When cooking, I rarely use vinegar in my recipes. The vinegar I use the most is white vinegar and that’s only when I need to clean the inside of my coffee pot.
But there are some little known benefits to vinegar and herbed vinegars do add a little extra something to salad dressings and some ethnic cuisines.
Did you know that vinegar keeps indefinitely and will actually preserve fresh herbs and spices?
Some dressings are made with Balsamic vinegar but did you know Balsamic vinegar is made from white Trebbiano grapes, aged in barrels over a period of years?
3 Ways to make Herbed Vinegar
Vinegar ranges in strength from mild (4%) to strong (6+%) in acidity. Malt vinegar (from barley) and cider vinegar (from apples) are less acidic and milder than wine vinegar.
For cooking and eating, red, white, cider, and rice vinegars are the best. White distilled vinegar (a grain-alcohol mixture) is the strongest (this is why it’s so good for cleaning).
Below are 3 ways you can make herbed vinegars followed by suggested herb combinations by vinegar type. If you crush or chop your herbs, this will help better distribute the flavors.
Boiled Vinegar (quick option)
If you are short on patience, boiled vinegar is your answer. Bring crushed or chopped herbs and vinegar to a boil and then simmer over low heat for about 20 minutes. Strain it and pour it into a clean bottle. This can be used immediately.
Heat and Aged Vinegar
For this herbal vinegar, you heat it without boiling it. Add it to a clean, sterilized glass jar or bottle of fresh herbs. Use 3 leaves or a sprig, one clove or a single chili for each cup of vinegar. Let it cool and then cover it, storing it in a dark place for a couple of weeks. Shake it occasionally during that couple of weeks to better blend flavors.
Sun-Made Herbed Vinegar
Yes, you can use mother nature for this one. Empty about 1/4 cup of vinegar from a newly purchased bottle and add herbs to it. Set the tightly closed bottle in the sun for 3 weeks and then strain it. You can use cheesecloth over the top of the bottle to pour out the flavored vinegar without getting the herbs in your dish.
Vinegar and Herb Pairings
Here are some herb combinations you may want to try.
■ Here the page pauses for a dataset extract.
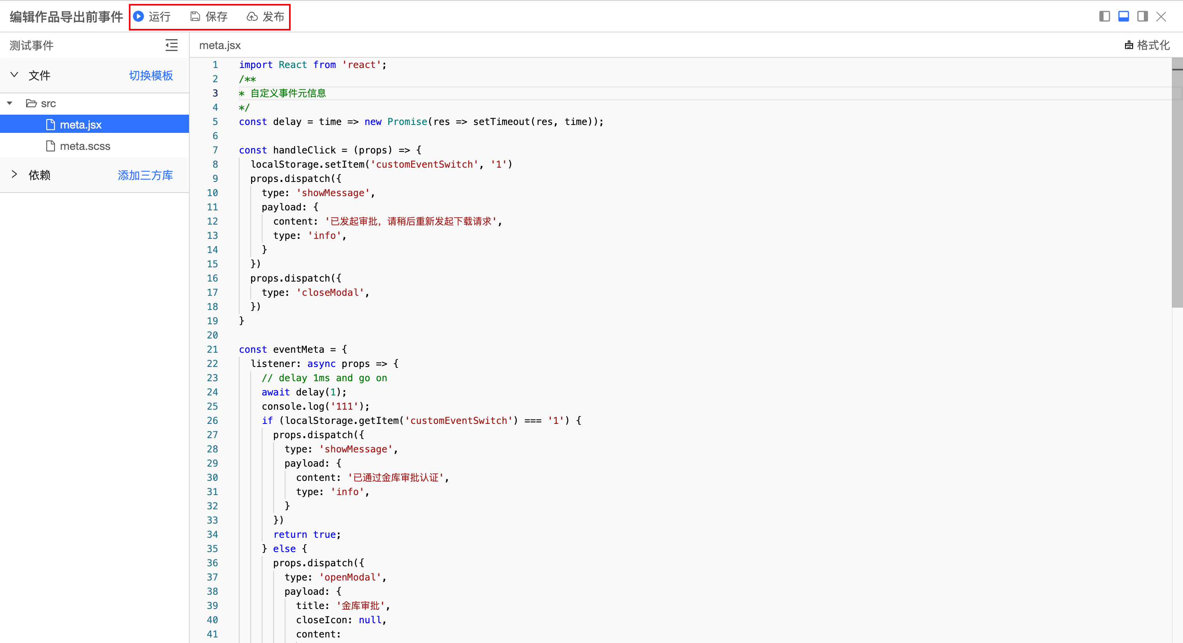Open meta.scss file in tree
1183x643 pixels.
pyautogui.click(x=85, y=146)
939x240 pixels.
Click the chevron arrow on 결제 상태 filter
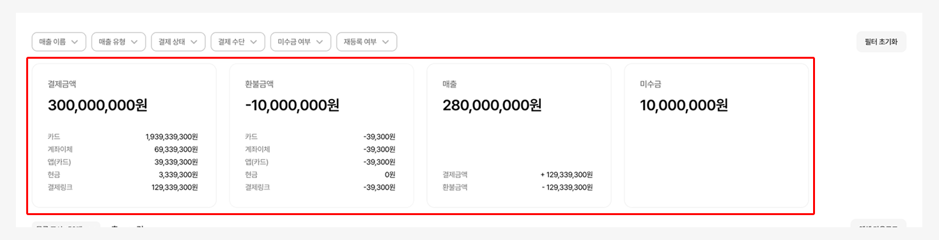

If this is you first attempt at an herb vinegar, you may want to start with a single herb.
Try basil, dill, garlic or tarragon by themselves. Remember chopped or crushed will net you better flavor.
Herbed vinegar can be used in any recipes that call for vinegar as an ingredient. It can also be used a substitution for recipes calling for lemon juice.
Cider Vinegar – Use chilies, garlic and oregano
Red Wine Vinegar – Works well with parsley, sage and shallots
Rice Vinegar – Use cilantro and/or garlic
White Vinegar – Try cardamom, honey and mint. You can also try a combination of garlic, orange peel, raisins and rosemary. Another combination that works well is burnet (has a tangy cucumber flavor), dill weed and shallot
Try adding a little to your barbecue sauce for a flavor surprise. It’s a great compliment to salads as well as sweet and sour dishes. As a meat marinade, it enhances tougher cuts of meat and also works in recipes with other acidic ingredients like tomatoes.